- Work request -
The line containing "Open the 推广平台 top menu" marks the start; repeat it and every following line exactly through the end of the entries.

-- Opening Marker --

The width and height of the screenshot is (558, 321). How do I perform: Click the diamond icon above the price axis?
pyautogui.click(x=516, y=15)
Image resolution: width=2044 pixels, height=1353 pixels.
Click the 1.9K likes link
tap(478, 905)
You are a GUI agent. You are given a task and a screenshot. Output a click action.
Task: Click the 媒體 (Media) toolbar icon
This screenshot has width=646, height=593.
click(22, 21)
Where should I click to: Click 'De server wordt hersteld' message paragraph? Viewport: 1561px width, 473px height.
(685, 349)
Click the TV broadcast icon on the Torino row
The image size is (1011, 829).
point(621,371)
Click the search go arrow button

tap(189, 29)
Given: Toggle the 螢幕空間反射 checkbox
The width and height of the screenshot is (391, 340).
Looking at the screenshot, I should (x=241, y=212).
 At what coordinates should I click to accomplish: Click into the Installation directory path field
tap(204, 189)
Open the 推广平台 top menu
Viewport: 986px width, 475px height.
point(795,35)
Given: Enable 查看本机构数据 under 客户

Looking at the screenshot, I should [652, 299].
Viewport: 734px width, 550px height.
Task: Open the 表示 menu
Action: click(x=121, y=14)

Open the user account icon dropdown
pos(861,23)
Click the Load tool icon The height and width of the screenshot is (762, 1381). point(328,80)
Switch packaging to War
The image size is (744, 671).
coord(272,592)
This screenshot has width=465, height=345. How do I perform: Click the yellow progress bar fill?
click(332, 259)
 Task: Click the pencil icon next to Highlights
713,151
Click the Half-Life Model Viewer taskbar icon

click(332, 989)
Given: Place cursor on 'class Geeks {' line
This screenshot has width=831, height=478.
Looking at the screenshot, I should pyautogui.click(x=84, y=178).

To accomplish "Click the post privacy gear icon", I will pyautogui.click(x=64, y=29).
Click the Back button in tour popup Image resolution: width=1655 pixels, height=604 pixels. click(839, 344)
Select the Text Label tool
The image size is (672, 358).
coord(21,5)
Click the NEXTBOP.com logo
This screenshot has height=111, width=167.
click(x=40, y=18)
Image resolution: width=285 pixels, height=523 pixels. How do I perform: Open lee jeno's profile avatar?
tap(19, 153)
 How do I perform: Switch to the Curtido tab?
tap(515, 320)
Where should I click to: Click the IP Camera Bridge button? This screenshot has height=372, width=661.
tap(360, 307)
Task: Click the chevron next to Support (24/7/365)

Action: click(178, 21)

-- Closing Marker --

- Result of this exercise -
Open the 推广平台 top menu
Viewport: 986px width, 475px height.
point(795,35)
Given: Enable 查看本机构数据 under 客户

Looking at the screenshot, I should [652, 299].
Viewport: 734px width, 550px height.
Task: Open the 表示 menu
Action: click(x=121, y=14)

Open the user account icon dropdown
pos(861,23)
Click the Load tool icon The height and width of the screenshot is (762, 1381). point(328,80)
Switch packaging to War
The image size is (744, 671).
coord(272,592)
This screenshot has width=465, height=345. How do I perform: Click the yellow progress bar fill?
click(332, 259)
 Task: Click the pencil icon next to Highlights
713,151
Click the Half-Life Model Viewer taskbar icon

click(332, 989)
Given: Place cursor on 'class Geeks {' line
This screenshot has width=831, height=478.
Looking at the screenshot, I should pyautogui.click(x=84, y=178).

To accomplish "Click the post privacy gear icon", I will pyautogui.click(x=64, y=29).
Click the Back button in tour popup Image resolution: width=1655 pixels, height=604 pixels. click(839, 344)
Select the Text Label tool
The image size is (672, 358).
coord(21,5)
Click the NEXTBOP.com logo
This screenshot has height=111, width=167.
click(x=40, y=18)
Image resolution: width=285 pixels, height=523 pixels. How do I perform: Open lee jeno's profile avatar?
tap(19, 153)
 How do I perform: Switch to the Curtido tab?
tap(515, 320)
Where should I click to: Click the IP Camera Bridge button? This screenshot has height=372, width=661.
tap(360, 307)
Task: Click the chevron next to Support (24/7/365)

Action: click(178, 21)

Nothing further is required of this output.